Throughout The Haunting of Hill House, there are a lot of moving parts that keep your attention but are never tough to follow. The show jumps back and forth between the past and present and does a good job spotlighting the individual characters. Depending on which character an episode follows, viewers will learn more about the fateful night at Hill House before being brought up to speed with current issues. The episodes also do a good job painting the other characters in different lights. You see the others from a specific character’s point of view so that your opinion of them is ever-changing as the series continues. For example, the character of Luke is a recovering drug addict. During an episode that mostly follows Steven, you see things that make you believe that Luke is feeding his addiction.
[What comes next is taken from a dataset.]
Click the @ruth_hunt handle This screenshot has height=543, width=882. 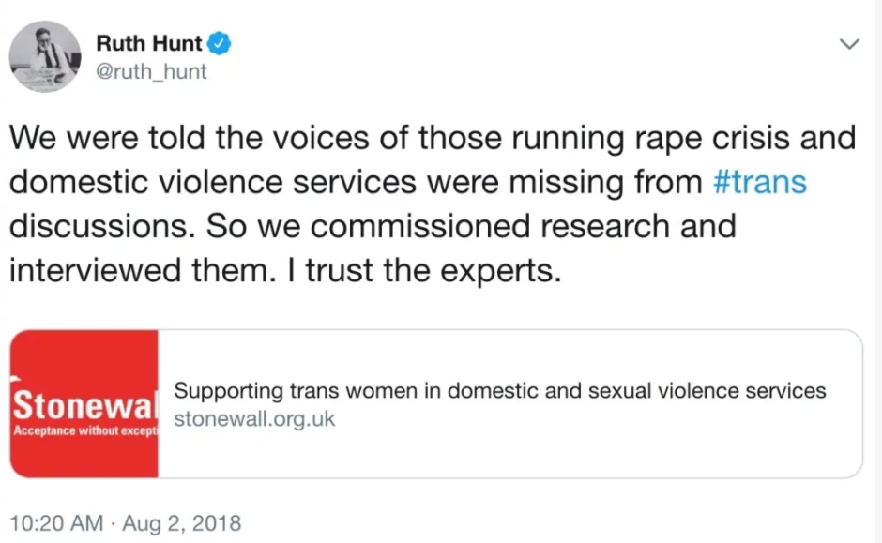coord(152,71)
Then, when you see the Luke-centric episode, you learn more about what Luke is currently going through. It’s a unique storytelling mechanic and it helps viewers to better know each character.

Speaking of the characters, the acting is another highlight of the series. All of the aforementioned actors, as well as their respective child counterparts, are solid in their roles. Though, the most memorable performances go to Carla Gugino as the matriarch, Olivia, and the three grown-up daughter characters played by Elizabeth Reaser, Kate Siegel, and Victoria Pedretti. Gugino has been doing some of her best work in recent years. One of her best performances was in Flanagan’s Gerald’s Game from last year. Gugino’s Olivia is a kind and loving mother who suffers mentally during the family’s stay. Her performance is warm but oddly chilling under the effect of the titular Hill House. Both Reaser and Siegel have worked with Flanagan before on other films as well. The latter is actually the director’s real-life wife. Pedretti is a newcomer to the scene having only starred in short films prior to The Haunting of Hill House. Her character-specific episode, “The Bent-Neck Lady,” is the high point and Pedretti serves as the emotional core of the series.

As far as issues with The Haunting of Hill House go, there aren’t many. Overall, it’s a starkly beautiful, well shot horror series with a family drama at the center. However, there’s one terrible flaw in the show and it’s with the ending. No, the ending won’t be spoiled here so this will be vague. The show appropriately crescendos to a pivotal event but fails to deliver much of substance. This isn’t for lack of trying but Flanagan and company tack on an extremely cheap ending that will nearly make horror fans nauseous. Everything up to the final episode is done wonderfully. The way the show ends feels like a total cop out and is not satisfying in any way. You can’t even blame the show for following the book in this regard as the book differs mightily from its TV counterpart.

However, the ending obviously doesn’t ruin the rest of the experience and atmosphere that The Haunting of Hill House delivers in spades. Like Flanagan’s past work, Hill House turns the seemingly mundane into legitimate terror. The characters are frightened by the mere existence of a house as it remains a specter of their past. Yet, through Flanagan’s deliberate pacing and storytelling along with some great acting from the cast, its easy to see why. While not perfect due to its questionable ending, it’s still one of the best horror shows, perhaps, ever. If you’re looking for a legitimately spooky horror experience, Mike Flanagan’s The Haunting of Hill House is the way to go.